* _TRY IT_
Would you please return only the lines from the one with "Task: Click the" through the last line of the records below, leaving the pictures out?

Data extracted from a collection:
==========
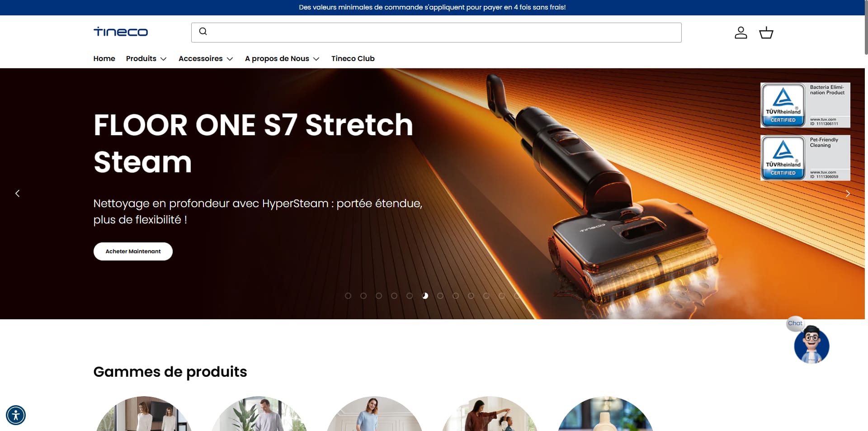Open the user account icon
Viewport: 868px width, 431px height.
coord(741,33)
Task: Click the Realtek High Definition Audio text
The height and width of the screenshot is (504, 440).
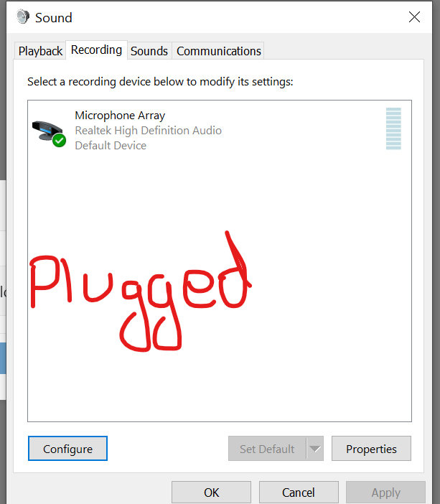Action: click(x=148, y=131)
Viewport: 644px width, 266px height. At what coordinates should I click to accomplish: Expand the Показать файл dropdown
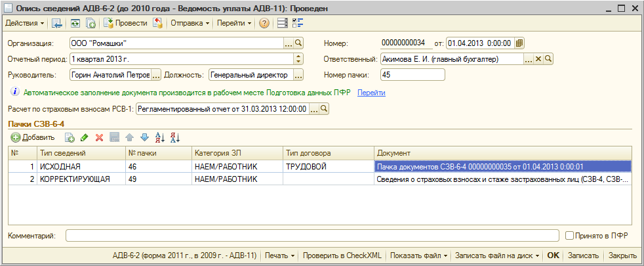[419, 255]
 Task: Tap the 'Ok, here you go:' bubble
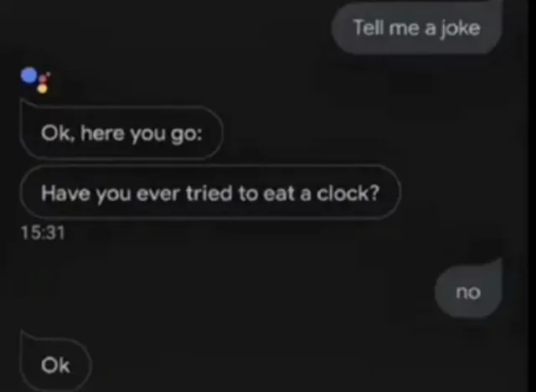[121, 132]
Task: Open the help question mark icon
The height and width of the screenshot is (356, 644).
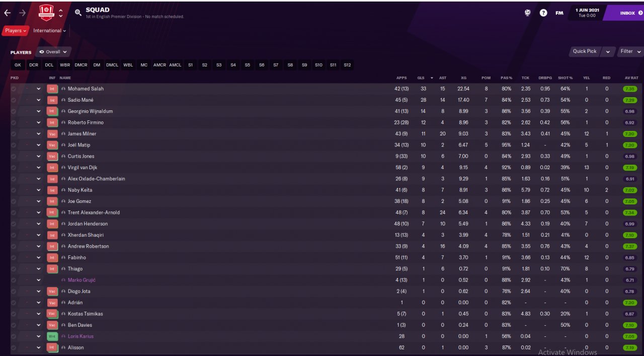Action: coord(543,13)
==========
* _ANSWER TO THE PROBLEM_
Task: Click the Realtek High Definition Audio text
The height and width of the screenshot is (504, 440).
Action: click(x=148, y=131)
Viewport: 644px width, 266px height. At what coordinates should I click to accomplish: Expand the Показать файл dropdown
[419, 255]
 Task: Tap the 'Ok, here you go:' bubble
[121, 132]
Task: Open the help question mark icon
The height and width of the screenshot is (356, 644).
Action: coord(543,13)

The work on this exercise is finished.